Hello Doug, Looking forward to seeing some of your tree gouache paintings. Deborah has posted a link to one of Larry’s gouache landscape demos. Thanks for the heads up

Hello Judy, I think Deborah is going to post some interesting ideas on painting trees…..Start with your value studies of trees form photos or life whenever you have time.

Hello Teri, this thread is for everyone, experienced or new to gouache…. welcome! It’s a great medium as you can mix just white with your regular watercolor paints or use pure gouache.

Hello Lin, Look forward to seeing your gouache value studies of trees.

Hello Lynn, Looking forward to having you along…

Hello Lenore, I love trees too…. they really do have individual personalities.
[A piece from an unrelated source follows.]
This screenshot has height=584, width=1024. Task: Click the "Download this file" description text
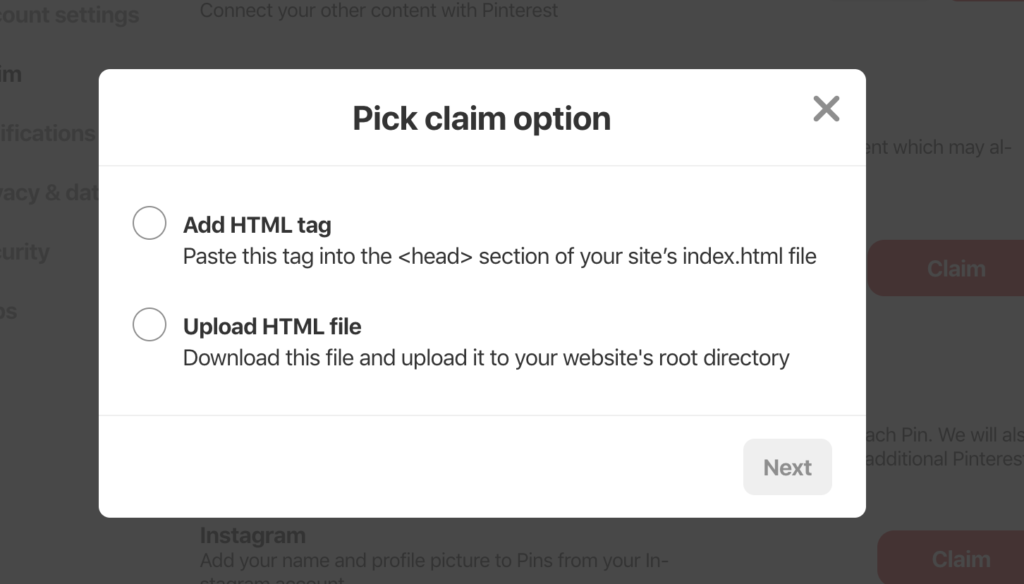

Hello Deborah, Hope you will feel better soon. I was hoping you would like to participate. You are right about painting form life first before imagination. I had lots of paint left from painting the value chart as an example……so could not help myself!!!!
The weather is so awful at the moment that I may have to start with photos too. Notan is one of those things that many artist talk about, but quite often overlook. This year I want to get back to basic principles and see if I can create better compositions for my paintings….and I think Notan and value studies will help everyone when painting the landscape.
The link to Larry’s thread is fantastic. What a great landscape. …and on green mat board….

Peg, Please join in. Gouache is an opaque watercolour (not transparent). Because it is opaque, you don’t have to save the white of the paper as you do when using trans watercolor. It is denser and dries flat. Just buy a few tubes of W&N designer gouache to see if you like it. Don’t forget to buy a tube of permanent white and you can use this with your regular watercolors also.

Annie, Get them out!!! You will have fun and the only way to learn a new painting medium is to just…well….start painting. If you make a mess, don’t worry, turn it over and start over again.

Maggie L

Last edited by maggie latham : 01-02-2010 at 04:25 PM.